──────── Brano da leggere

Parliamo di numeri. L’essere in pochi deve interrogarci
Il Maestro ci insegna: ha vissuto con un gruppo di soli dodici
Abramo contratta con Dio, nel celebre episodio della distruzione di Sodoma (Gen 18,23-33), e riesce a strappargli la promessa che, se in città avrà trovato almeno dieci giusti, non la distruggerà. Il numero dieci, per un cappellano di cinquant’anni fa, era incredibilmente esiguo, dato che i gruppi degli adolescenti o dei giovani che facevano scoppiare i patronati viaggiavano sull’ordine di decine o addirittura di centinaia. Il crollo delle nascite e il cambio di paradigma – da una fede sociologica e di massa al “piccolo gregge” – oggi ha ridimensionato le presenze, soprattutto di quelli che i capelli ce li hanno ancora tutti (e non tinti!).
Ma cinquanta, quaranta, trenta, venti sono ancora il target di riferimento ideale dei nostri gruppi (almeno prima dello stop determinato dalla pandemia). Insomma, un gruppo di dieci ci sembra ingiustificabile, uno spreco di tempo e di energie per gli educatori e i preti che lo accompagnano. Meglio allora mettere insieme le annate: tutti gli adolescenti delle superiori o tutti i giovani dai 18 ai 25 anni. E, se non basta, si gioca la carta del gruppo interparrocchiale, vicariale, intervicariale.
Ingrandendo il bacino, però, le dinamiche spesso mostrano identiche direttrici di sviluppo. Funziona? Funziona perché c’è il conforto di trovarsi “almeno in venti”. Funziona perché è meno difficile trovare accompagnatori disponibili e in gamba (ma sono davvero così povere le singole comunità?). Funziona perché è esaltante iniziare il primo incontro degli adolescenti di un vicariato in ottanta e in fondo ai ragazzi piace “trovarsi insieme”. Ma il grande gruppo non permette di andare in profondità, di creare relazione, di chiamarsi per nome. Il pullman affollato si svuota rapidamente e al capolinea opposto rischia di arrivare solo l’autista.

────────────────
──────── Dati forniti

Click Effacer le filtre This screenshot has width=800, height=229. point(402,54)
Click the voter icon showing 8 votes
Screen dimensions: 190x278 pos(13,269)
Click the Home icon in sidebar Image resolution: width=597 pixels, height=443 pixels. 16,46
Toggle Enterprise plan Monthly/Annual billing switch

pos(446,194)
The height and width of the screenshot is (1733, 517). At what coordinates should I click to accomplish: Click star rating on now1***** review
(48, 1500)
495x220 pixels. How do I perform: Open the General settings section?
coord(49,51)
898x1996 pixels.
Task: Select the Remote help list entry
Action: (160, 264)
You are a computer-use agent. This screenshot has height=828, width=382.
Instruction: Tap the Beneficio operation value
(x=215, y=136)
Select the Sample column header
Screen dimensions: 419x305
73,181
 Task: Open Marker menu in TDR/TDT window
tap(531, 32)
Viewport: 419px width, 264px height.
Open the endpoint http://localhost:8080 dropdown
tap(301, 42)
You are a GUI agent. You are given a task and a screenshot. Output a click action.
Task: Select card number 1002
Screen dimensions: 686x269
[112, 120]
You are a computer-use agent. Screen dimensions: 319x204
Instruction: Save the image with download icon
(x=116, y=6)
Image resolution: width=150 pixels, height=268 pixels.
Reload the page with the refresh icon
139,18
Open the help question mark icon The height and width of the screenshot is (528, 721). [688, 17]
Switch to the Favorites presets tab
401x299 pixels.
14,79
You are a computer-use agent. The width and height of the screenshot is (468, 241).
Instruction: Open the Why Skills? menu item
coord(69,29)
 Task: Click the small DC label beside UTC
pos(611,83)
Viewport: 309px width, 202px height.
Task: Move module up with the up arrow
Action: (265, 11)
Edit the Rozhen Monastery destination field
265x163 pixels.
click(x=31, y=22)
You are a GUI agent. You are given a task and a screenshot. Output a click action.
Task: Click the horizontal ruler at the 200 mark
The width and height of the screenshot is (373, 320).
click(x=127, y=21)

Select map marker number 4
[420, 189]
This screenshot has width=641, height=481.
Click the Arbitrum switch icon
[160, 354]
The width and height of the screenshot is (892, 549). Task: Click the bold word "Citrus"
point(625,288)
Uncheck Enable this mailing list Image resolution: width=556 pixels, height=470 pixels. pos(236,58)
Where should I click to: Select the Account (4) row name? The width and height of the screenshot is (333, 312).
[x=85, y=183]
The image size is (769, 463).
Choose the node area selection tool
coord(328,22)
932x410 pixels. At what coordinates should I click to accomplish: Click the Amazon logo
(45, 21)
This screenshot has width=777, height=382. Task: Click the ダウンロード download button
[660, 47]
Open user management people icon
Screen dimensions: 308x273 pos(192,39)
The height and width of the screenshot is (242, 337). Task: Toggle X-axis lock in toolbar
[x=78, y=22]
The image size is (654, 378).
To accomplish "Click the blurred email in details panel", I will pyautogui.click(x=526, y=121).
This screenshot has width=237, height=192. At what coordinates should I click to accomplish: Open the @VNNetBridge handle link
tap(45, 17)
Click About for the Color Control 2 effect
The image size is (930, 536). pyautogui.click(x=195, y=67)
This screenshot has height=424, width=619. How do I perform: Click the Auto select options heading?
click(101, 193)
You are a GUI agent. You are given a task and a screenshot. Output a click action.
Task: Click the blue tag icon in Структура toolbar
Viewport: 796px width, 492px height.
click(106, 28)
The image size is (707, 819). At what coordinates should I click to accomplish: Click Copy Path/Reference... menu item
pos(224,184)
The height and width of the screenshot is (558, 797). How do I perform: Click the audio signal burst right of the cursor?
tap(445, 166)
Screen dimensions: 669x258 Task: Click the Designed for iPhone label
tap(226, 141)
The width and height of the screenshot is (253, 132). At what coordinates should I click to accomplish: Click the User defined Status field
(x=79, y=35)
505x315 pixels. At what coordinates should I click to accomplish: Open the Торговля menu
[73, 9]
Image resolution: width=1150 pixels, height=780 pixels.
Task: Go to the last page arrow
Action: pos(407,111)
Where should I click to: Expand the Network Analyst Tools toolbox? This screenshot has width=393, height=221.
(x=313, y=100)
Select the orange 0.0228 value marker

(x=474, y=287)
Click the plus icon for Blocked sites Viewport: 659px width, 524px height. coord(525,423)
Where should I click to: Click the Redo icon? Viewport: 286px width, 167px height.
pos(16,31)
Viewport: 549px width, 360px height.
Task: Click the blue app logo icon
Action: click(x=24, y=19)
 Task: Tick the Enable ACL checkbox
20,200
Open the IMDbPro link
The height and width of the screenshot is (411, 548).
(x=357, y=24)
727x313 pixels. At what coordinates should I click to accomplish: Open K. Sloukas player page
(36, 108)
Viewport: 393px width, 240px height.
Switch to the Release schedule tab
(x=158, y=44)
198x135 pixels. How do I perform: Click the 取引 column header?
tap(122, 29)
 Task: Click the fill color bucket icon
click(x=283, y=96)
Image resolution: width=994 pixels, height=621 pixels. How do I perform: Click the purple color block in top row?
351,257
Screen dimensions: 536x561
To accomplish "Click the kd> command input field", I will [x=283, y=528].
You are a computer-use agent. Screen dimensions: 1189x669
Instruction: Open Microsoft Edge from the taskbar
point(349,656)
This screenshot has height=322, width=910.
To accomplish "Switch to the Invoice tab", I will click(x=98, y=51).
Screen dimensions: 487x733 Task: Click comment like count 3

────────────────

■ **Descrizione del compito**
Scriva il seguito del brano sui gruppi giovanili in parrocchia, riprendendo subito dopo la sua ultima frase.

■ **Risposta al compito**
Gesù ha scelto un piccolo gruppo di dodici e con loro ha vissuto un’intensa vita comune, semplice e quotidiana. Mi pare che l’orizzonte del Maestro ci indichi una strada diversa e questa pausa forzata ci può dare l’occasione di qualche ripensamento di fondo. Se non vi sembra calzante il parallelo con il Vangelo (anche perché in fondo il “gruppo giovani” di Gesù è sparito al Getsemani con la stessa rapidità dei nostri ragazzi dopo la Cresima!), pensate a quando ci si trovava a mangiare in un grande gruppo: si parlava solo con i più vicini e per una vera condivisione e un dialogo autentico era preferibile un tavolo da 6-7 partecipanti.
Perché allora non provare a sperimentare un’impostazione diversa? Il mio invito è di ripartire con un gruppo da… dieci (o anche meno) mettendo insieme una singola annata. Ci sarà da individuare una nuova modalità di fare gruppo, si tratterà di affittare per le esperienze estive un appartamento invece di una casa da cinquanta posti, ci sarà da riscoprire il gusto dello stare insieme gratuito e semplice, magari in una cucina o in un salotto piuttosto che in un salone del Patronato. Ci dovrà essere anche la sapienza degli accompagnatori per dosare uno/due momenti di gruppo allargato con altre annate, con altre parrocchie, in Diocesi. Ma soprattutto l’essere in pochi e i posti vuoti dovrebbero far riscoprire a tutti, ragazzi, giovani ed educatori, che ci sono tanti coetanei del proprio anno che non vengono. E che forse potremmo andare a chiamare.